On 17 April 2012, the small left-wing anti-bailout party Panhellenic Citizen Chariot reached an election cooperation agreement with the Independent Greeks.[8]
The party won 10.6% of the vote and 33 MPs in the parliamentary election in May 2012.[9] In the snap June 2012 legislative election, ANEL received 7.5% of the vote, which reduced the party's representation to 20 MPs.[9]
The second election of the year, the September 2015 legislative election on 20 September 2015, returned ANEL to parliament with 10 seats from 3.69% of the vote.[13] Syriza again agreed to form a coalition government with ANEL,[14] with the returning cabinet sworn in on 21 September.[15]
On 13 January 2019, Defence Minister Panos Kammenos and the Independent Greeks withdrew from Greece's ruling coalition over a deal struck on the Macedonia naming dispute, potentially leaving the governing coalition without a workable majority in parliament. However, the government was able to survive the confidence vote thanks to some ANEL dissidents.[16]
The party called for revoking the first and second memorandums, loan agreements between Greece, the EU and the International Monetary Fund.[20][21][5] Further, it considers the agreements illegal and calls for lifting immunity from and then investigating and prosecuting Greek ministers, parliamentarians, and officials who negotiated the agreements or who otherwise bear blame for Greece's economic crisis.[20][21][5]

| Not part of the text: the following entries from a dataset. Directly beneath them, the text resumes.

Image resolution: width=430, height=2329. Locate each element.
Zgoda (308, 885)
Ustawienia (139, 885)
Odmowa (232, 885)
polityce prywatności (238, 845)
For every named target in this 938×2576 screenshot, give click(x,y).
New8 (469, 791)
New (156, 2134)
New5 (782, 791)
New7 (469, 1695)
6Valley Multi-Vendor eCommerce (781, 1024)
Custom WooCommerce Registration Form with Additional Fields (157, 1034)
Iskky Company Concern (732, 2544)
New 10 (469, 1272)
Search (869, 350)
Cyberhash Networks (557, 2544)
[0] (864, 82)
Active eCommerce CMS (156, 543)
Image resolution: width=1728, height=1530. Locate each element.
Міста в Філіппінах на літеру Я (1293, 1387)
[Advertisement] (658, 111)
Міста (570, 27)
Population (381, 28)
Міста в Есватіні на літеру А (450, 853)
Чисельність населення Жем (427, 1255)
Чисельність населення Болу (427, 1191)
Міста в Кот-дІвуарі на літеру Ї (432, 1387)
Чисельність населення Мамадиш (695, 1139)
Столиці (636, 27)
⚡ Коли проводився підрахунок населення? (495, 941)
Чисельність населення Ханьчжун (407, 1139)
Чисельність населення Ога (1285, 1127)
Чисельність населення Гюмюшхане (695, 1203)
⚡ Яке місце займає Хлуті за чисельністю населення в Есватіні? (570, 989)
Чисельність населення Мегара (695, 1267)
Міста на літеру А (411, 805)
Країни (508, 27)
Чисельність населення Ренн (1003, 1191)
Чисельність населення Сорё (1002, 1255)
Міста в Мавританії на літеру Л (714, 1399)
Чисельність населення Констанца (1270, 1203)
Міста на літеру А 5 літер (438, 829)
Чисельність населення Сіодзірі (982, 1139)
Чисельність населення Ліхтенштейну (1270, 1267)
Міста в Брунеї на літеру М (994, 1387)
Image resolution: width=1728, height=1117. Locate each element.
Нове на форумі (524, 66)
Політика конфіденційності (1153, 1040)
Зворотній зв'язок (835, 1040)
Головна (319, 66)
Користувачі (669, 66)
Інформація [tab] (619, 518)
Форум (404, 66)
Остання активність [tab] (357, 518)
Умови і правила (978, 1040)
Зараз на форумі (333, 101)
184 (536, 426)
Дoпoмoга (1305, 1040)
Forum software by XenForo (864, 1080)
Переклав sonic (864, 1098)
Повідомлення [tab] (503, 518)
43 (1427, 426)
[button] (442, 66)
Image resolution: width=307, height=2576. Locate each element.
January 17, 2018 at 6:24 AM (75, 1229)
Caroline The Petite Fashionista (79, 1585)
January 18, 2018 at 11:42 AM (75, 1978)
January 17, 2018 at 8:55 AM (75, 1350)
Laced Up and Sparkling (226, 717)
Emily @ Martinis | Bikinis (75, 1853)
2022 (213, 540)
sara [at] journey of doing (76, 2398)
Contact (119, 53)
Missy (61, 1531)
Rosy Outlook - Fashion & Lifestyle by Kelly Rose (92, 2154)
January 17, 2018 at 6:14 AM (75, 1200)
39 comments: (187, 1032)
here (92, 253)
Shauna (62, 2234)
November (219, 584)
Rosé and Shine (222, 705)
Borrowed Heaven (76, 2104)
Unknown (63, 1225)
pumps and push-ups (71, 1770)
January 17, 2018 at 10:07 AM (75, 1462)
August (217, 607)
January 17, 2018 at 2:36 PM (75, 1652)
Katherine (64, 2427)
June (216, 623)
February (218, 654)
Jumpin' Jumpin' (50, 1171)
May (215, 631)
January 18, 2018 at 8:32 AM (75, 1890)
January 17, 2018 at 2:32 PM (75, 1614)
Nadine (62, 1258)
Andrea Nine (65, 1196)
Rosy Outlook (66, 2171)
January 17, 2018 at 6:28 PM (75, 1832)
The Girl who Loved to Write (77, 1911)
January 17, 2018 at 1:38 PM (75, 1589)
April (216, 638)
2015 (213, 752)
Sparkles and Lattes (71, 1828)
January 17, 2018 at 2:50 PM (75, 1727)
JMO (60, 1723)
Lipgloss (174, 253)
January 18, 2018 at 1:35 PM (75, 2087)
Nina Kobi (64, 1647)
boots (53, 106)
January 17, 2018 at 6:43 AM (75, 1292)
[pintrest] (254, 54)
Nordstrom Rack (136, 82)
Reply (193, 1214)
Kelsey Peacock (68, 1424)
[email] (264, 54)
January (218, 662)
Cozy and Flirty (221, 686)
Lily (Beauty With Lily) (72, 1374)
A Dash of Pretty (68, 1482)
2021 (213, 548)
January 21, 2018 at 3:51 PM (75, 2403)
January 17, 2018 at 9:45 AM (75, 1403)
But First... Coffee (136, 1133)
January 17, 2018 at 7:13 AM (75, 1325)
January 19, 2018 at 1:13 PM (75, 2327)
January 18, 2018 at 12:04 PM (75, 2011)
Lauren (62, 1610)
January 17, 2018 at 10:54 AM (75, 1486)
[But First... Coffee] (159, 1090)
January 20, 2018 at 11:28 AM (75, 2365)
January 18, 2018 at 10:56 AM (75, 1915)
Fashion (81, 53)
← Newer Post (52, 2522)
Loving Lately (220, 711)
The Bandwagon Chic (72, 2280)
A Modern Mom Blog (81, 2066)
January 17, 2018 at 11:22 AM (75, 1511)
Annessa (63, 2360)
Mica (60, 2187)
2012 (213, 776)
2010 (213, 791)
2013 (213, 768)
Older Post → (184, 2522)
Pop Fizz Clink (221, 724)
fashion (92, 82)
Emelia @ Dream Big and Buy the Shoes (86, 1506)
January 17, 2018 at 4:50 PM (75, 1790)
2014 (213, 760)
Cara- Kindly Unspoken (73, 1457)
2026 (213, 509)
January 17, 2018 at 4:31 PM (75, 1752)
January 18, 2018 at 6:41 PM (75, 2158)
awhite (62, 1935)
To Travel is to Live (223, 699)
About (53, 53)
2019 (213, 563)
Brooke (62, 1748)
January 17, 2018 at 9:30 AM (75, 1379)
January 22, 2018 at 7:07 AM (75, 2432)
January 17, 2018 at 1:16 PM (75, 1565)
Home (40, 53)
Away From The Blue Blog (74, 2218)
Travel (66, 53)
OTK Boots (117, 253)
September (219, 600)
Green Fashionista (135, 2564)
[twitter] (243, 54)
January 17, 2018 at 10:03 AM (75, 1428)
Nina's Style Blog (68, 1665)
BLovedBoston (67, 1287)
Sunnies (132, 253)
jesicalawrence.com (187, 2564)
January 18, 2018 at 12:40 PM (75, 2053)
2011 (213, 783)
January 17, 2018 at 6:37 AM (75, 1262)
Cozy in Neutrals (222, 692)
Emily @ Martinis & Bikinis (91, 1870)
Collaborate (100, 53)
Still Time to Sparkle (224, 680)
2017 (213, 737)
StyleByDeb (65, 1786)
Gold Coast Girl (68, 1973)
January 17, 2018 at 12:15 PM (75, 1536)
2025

In opposing the memorandums negotiated with 'The Troika', party leader Kammenos said Greece had become a "laboratory animal" in an austerity experiment conducted by the IMF and EU, who "used the public debt as a means of control."[28] Kammenos has focused much of his fire on Germany, stating that "Germany is not treating Greece as a partner but as its master. ... It tries to turn a Europe of independent states into a Europe dominated by Germany."[29]
The party's official programme states it will repudiate part of Greece's debt because it was created by speculators in a conspiracy to bring Greece to the edge of bankruptcy.[29] It announced in December 2012 that it would start working to create a patriotic Democratic Front, whose aim is to save "Greece from the neo-liberal avalanche."[30]
According to The Independent, the party has "a socially right-wing stance, supporting patriotism and the role of the Greek Orthodox Church in family life and education".[34]
On 19 November 2015 Nikolaos Nikolopoulos was expelled from the Parliamentary Group of Independent Greeks.[35]
On 16 June 2018 Dimitrios Kammenos was expelled from the party, because he voted to topple the government in a recent no confidence vote tabled by Official Opposition party New Democracy. On 26 June Georgios Lazaridis left his party's parliamentary group and declared himself independent citing opposition to the Greece-Republic of Macedonia naming agreement signed on 17 June 2018, as the reason for leaving the party.[36]
On 14 January 2019 Elena Kountoura and Vasilion Kokkalis were expelled from the party due to their continuing support for Tsipras government after Independent Greeks left it over the Prespa agreement dispute.[37]